→ Stated goal
Update the rows below by changing every "computer-use agent" to "desktop automation agent", and leave everything else as it is.

→ Items
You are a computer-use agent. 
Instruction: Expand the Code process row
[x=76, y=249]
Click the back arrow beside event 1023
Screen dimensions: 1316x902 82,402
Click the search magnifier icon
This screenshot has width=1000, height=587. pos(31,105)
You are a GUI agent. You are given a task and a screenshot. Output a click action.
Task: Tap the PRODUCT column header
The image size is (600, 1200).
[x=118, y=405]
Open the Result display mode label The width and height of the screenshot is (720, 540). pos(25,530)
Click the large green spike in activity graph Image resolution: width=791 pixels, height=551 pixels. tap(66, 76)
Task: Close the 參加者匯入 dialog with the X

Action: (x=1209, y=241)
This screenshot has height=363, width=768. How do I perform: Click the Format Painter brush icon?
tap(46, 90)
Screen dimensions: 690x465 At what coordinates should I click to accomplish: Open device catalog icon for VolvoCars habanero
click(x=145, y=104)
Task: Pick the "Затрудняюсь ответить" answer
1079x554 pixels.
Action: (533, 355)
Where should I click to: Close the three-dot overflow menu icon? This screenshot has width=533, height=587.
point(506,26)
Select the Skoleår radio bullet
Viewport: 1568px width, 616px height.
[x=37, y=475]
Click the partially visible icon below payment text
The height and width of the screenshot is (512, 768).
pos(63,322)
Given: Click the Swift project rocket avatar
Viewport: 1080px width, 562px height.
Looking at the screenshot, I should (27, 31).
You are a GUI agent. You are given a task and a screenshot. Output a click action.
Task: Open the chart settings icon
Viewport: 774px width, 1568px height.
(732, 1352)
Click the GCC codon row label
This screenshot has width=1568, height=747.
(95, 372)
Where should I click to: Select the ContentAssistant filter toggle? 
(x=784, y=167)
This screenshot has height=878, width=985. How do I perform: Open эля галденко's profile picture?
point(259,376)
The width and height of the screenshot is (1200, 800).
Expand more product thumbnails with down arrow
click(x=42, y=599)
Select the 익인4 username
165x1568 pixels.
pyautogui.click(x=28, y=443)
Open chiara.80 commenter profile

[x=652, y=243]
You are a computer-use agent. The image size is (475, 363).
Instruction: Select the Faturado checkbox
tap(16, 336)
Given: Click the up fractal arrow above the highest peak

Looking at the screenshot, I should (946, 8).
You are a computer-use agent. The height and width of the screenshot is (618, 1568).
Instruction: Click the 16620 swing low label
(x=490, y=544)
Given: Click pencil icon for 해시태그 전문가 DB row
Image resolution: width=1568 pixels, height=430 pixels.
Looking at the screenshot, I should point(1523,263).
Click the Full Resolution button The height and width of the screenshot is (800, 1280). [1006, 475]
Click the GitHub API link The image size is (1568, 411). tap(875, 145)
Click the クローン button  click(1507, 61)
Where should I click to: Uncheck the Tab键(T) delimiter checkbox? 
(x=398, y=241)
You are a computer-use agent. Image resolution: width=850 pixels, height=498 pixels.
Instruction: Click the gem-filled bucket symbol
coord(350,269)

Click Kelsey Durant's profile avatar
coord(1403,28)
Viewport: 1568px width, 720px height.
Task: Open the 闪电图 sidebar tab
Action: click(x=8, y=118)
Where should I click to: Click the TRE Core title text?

→ Solution to the exercise
You are a desktop automation agent. 
Instruction: Expand the Code process row
[x=76, y=249]
Click the back arrow beside event 1023
Screen dimensions: 1316x902 82,402
Click the search magnifier icon
This screenshot has width=1000, height=587. pos(31,105)
You are a GUI agent. You are given a task and a screenshot. Output a click action.
Task: Tap the PRODUCT column header
The image size is (600, 1200).
[x=118, y=405]
Open the Result display mode label The width and height of the screenshot is (720, 540). pos(25,530)
Click the large green spike in activity graph Image resolution: width=791 pixels, height=551 pixels. tap(66, 76)
Task: Close the 參加者匯入 dialog with the X

Action: (x=1209, y=241)
This screenshot has height=363, width=768. How do I perform: Click the Format Painter brush icon?
tap(46, 90)
Screen dimensions: 690x465 At what coordinates should I click to accomplish: Open device catalog icon for VolvoCars habanero
click(x=145, y=104)
Task: Pick the "Затрудняюсь ответить" answer
1079x554 pixels.
Action: (533, 355)
Where should I click to: Close the three-dot overflow menu icon? This screenshot has width=533, height=587.
point(506,26)
Select the Skoleår radio bullet
Viewport: 1568px width, 616px height.
[x=37, y=475]
Click the partially visible icon below payment text
The height and width of the screenshot is (512, 768).
pos(63,322)
Given: Click the Swift project rocket avatar
Viewport: 1080px width, 562px height.
Looking at the screenshot, I should (27, 31).
You are a GUI agent. You are given a task and a screenshot. Output a click action.
Task: Open the chart settings icon
Viewport: 774px width, 1568px height.
(732, 1352)
Click the GCC codon row label
This screenshot has width=1568, height=747.
(95, 372)
Where should I click to: Select the ContentAssistant filter toggle? 
(x=784, y=167)
This screenshot has height=878, width=985. How do I perform: Open эля галденко's profile picture?
point(259,376)
The width and height of the screenshot is (1200, 800).
Expand more product thumbnails with down arrow
click(x=42, y=599)
Select the 익인4 username
165x1568 pixels.
pyautogui.click(x=28, y=443)
Open chiara.80 commenter profile

[x=652, y=243]
You are a desktop automation agent. The image size is (475, 363).
Instruction: Select the Faturado checkbox
tap(16, 336)
Given: Click the up fractal arrow above the highest peak

Looking at the screenshot, I should (946, 8).
You are a desktop automation agent. The height and width of the screenshot is (618, 1568).
Instruction: Click the 16620 swing low label
(x=490, y=544)
Given: Click pencil icon for 해시태그 전문가 DB row
Image resolution: width=1568 pixels, height=430 pixels.
Looking at the screenshot, I should point(1523,263).
Click the Full Resolution button The height and width of the screenshot is (800, 1280). [1006, 475]
Click the GitHub API link The image size is (1568, 411). tap(875, 145)
Click the クローン button  click(1507, 61)
Where should I click to: Uncheck the Tab键(T) delimiter checkbox? 
(x=398, y=241)
You are a desktop automation agent. Image resolution: width=850 pixels, height=498 pixels.
Instruction: Click the gem-filled bucket symbol
coord(350,269)

Click Kelsey Durant's profile avatar
coord(1403,28)
Viewport: 1568px width, 720px height.
Task: Open the 闪电图 sidebar tab
Action: click(x=8, y=118)
Where should I click to: Click the TRE Core title text?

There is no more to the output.